$f : \Bbb R \to \Bbb R$ is an increasing function, which means that $f(x) \leq f(y)$ whenever $x \leq y$.
Define the set $S:= \{ s \in \Bbb R \mid \sup \{f(x): x \lt s \} \neq \inf \{f(y): y \gt s \} \}$. Show that there exists an injective function $K : S \to \Bbb Q.$
The hint provided is to find a rational number $q$ between the sup and the inf, given $s \in S$. My question is: How would I prove the existence of an injective function by looking for this number $q$? I'm not sure what the process would look like..
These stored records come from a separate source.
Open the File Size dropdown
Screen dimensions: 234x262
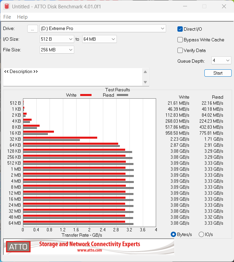click(57, 50)
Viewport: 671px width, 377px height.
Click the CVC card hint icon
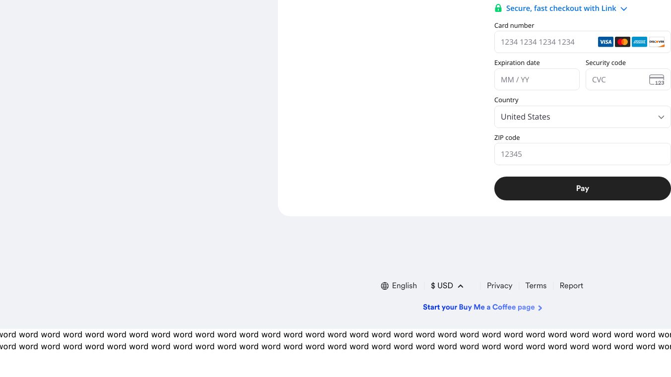point(657,80)
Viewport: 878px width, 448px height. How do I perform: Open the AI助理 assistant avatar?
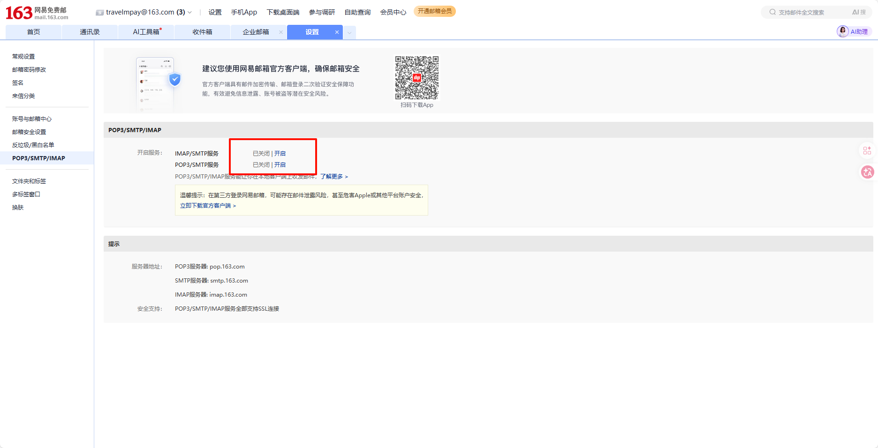(x=843, y=31)
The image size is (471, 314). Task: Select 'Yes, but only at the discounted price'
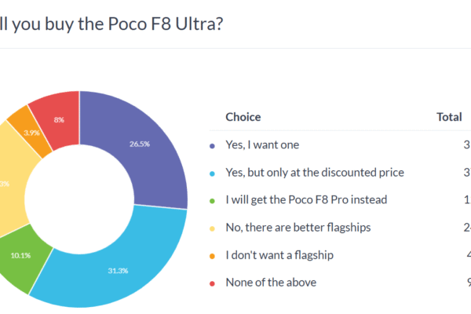(x=304, y=173)
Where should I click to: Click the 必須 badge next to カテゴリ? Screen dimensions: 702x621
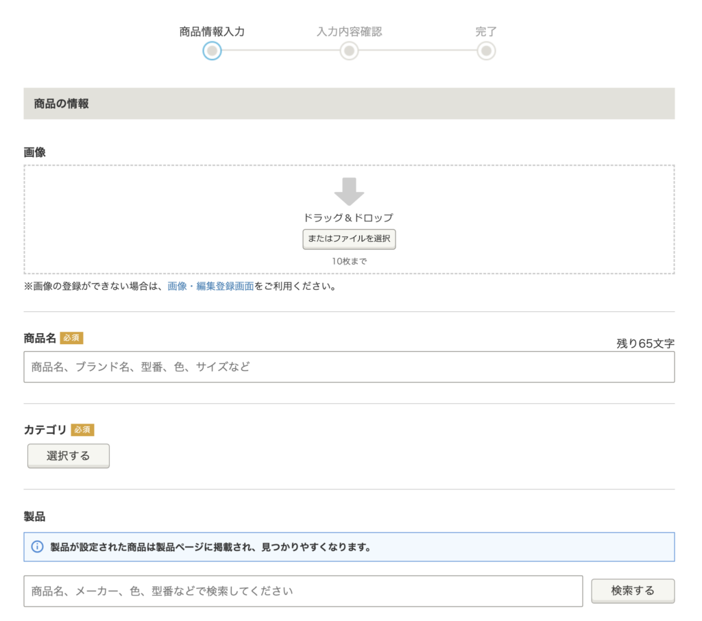click(82, 430)
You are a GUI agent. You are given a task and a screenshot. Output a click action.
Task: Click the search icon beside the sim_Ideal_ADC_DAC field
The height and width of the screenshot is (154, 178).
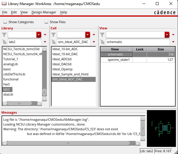click(53, 42)

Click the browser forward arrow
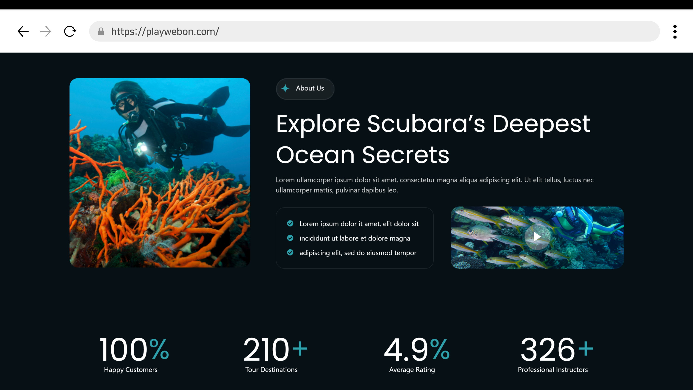[45, 31]
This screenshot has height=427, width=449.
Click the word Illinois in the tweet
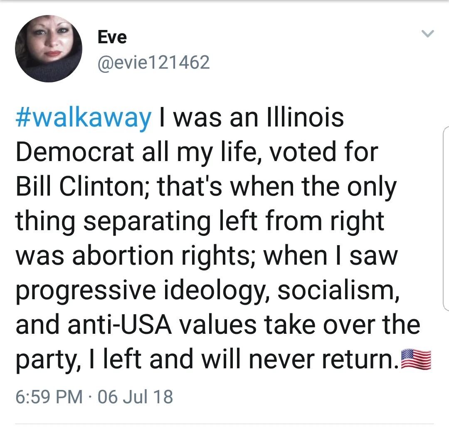point(305,117)
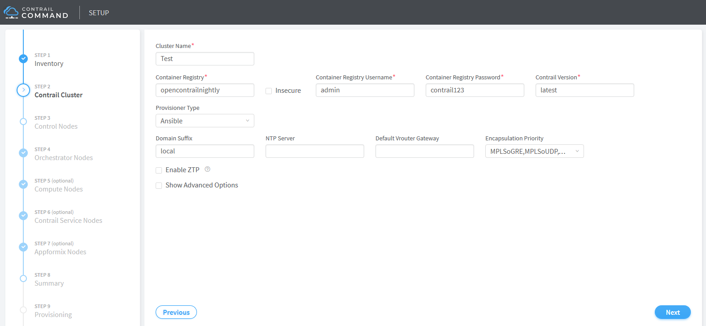
Task: Click the Previous button
Action: (176, 313)
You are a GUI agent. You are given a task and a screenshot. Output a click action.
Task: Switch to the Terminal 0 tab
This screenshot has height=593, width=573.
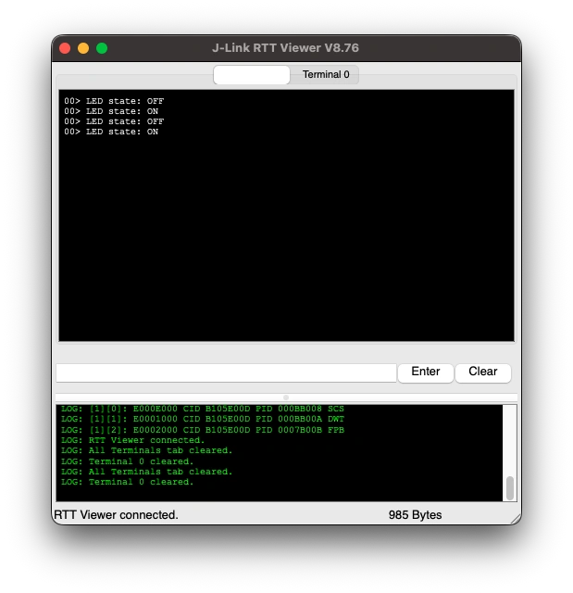tap(325, 74)
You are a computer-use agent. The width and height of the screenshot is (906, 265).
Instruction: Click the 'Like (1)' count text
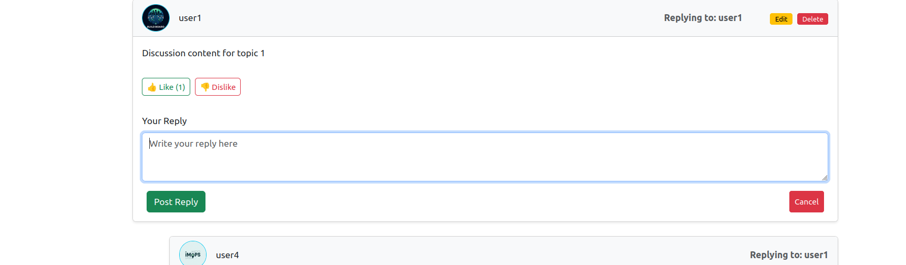pos(172,87)
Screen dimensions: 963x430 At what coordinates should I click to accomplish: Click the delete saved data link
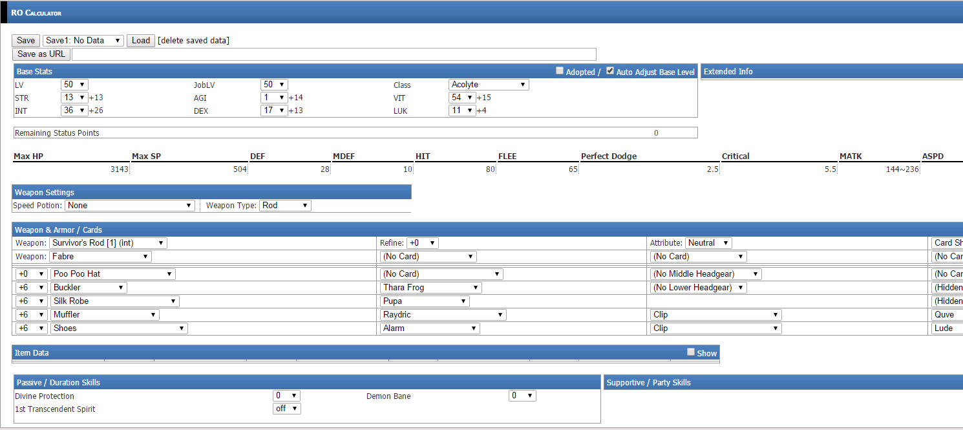click(x=194, y=41)

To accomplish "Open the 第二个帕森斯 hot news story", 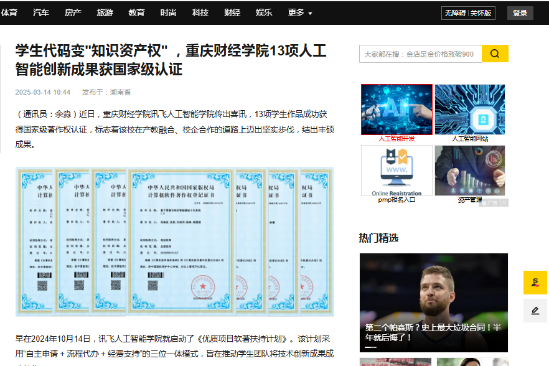I will pyautogui.click(x=433, y=332).

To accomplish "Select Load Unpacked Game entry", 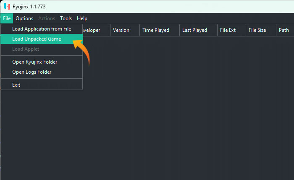I will click(x=37, y=39).
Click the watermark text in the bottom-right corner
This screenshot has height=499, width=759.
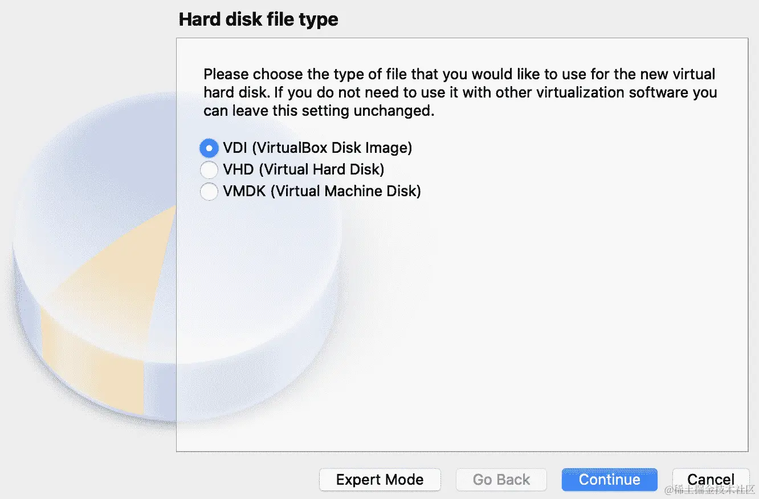(x=709, y=491)
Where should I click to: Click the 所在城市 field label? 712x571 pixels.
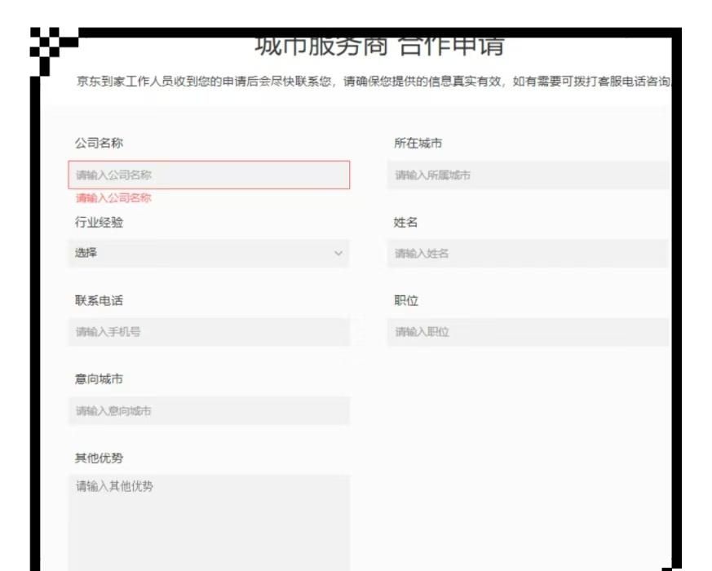click(418, 144)
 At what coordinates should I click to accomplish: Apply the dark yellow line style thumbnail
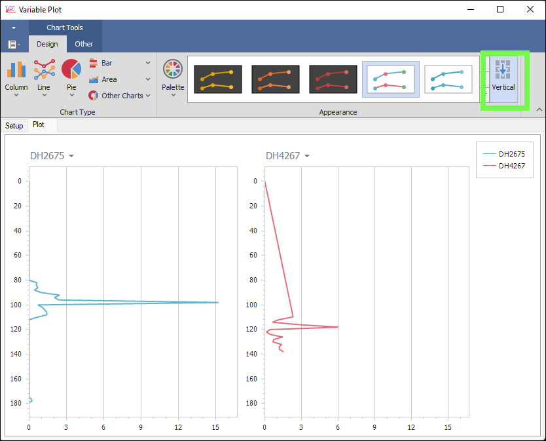pos(217,79)
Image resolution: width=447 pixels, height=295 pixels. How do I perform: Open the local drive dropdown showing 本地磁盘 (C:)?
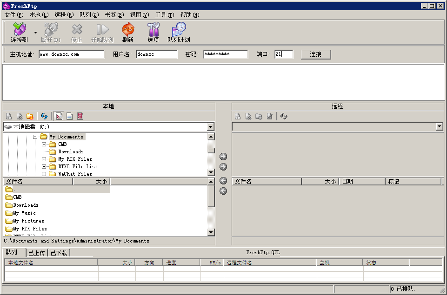pyautogui.click(x=211, y=126)
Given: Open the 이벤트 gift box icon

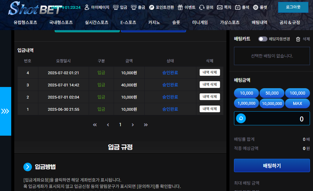Looking at the screenshot, I should coord(180,7).
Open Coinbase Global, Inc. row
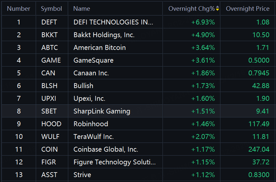Image resolution: width=276 pixels, height=182 pixels. pyautogui.click(x=138, y=149)
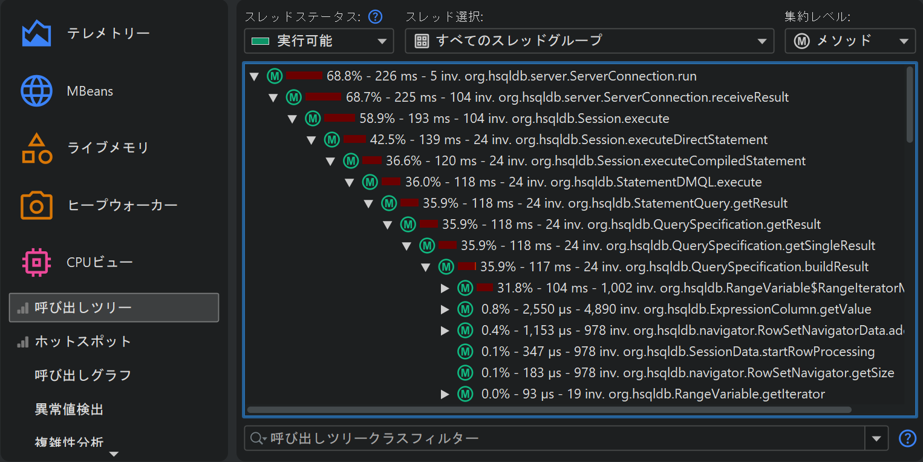Select the CPUビュー chip icon
The width and height of the screenshot is (923, 462).
click(36, 262)
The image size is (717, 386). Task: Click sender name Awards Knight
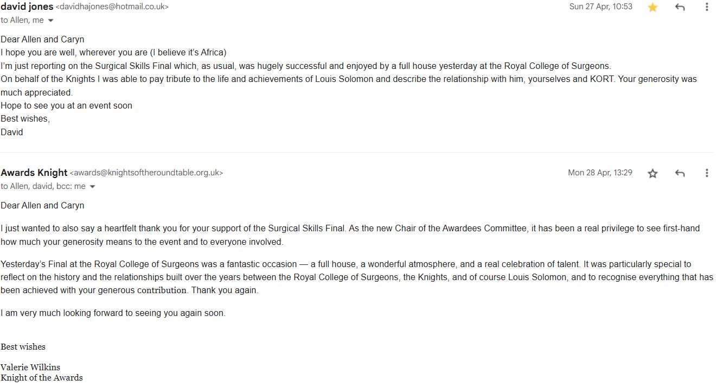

Let $s \in S$. Since $f$ is increasing we have $\sup \{f(x) : x<s\} <\inf \{f(y) >s\}$. Let $q_s$ be a rational number with $\sup \{f(x) : x<s\} <q_s<\inf \{f(y) >s\}$. Define $K(s)$ to be $q_s$. We only have to check that $K$ is injective. Suppose $s<t$. Then $q_s<\inf \{f(y) : y>s\} \leq \sup \{f(x) : x<t\}<q_t$ where the middle inequality is proves as follows: $\inf \{f(y) : y>s\} \leq f(\frac {s+t} 2) \leq \sup \{f(x) : x<t\}$ since $f$ is increasing and $s<\frac {s+t} 2<t$. We have proved that $s<t$ implies $K(s) <K(t)$. This implies that $k$ is injective.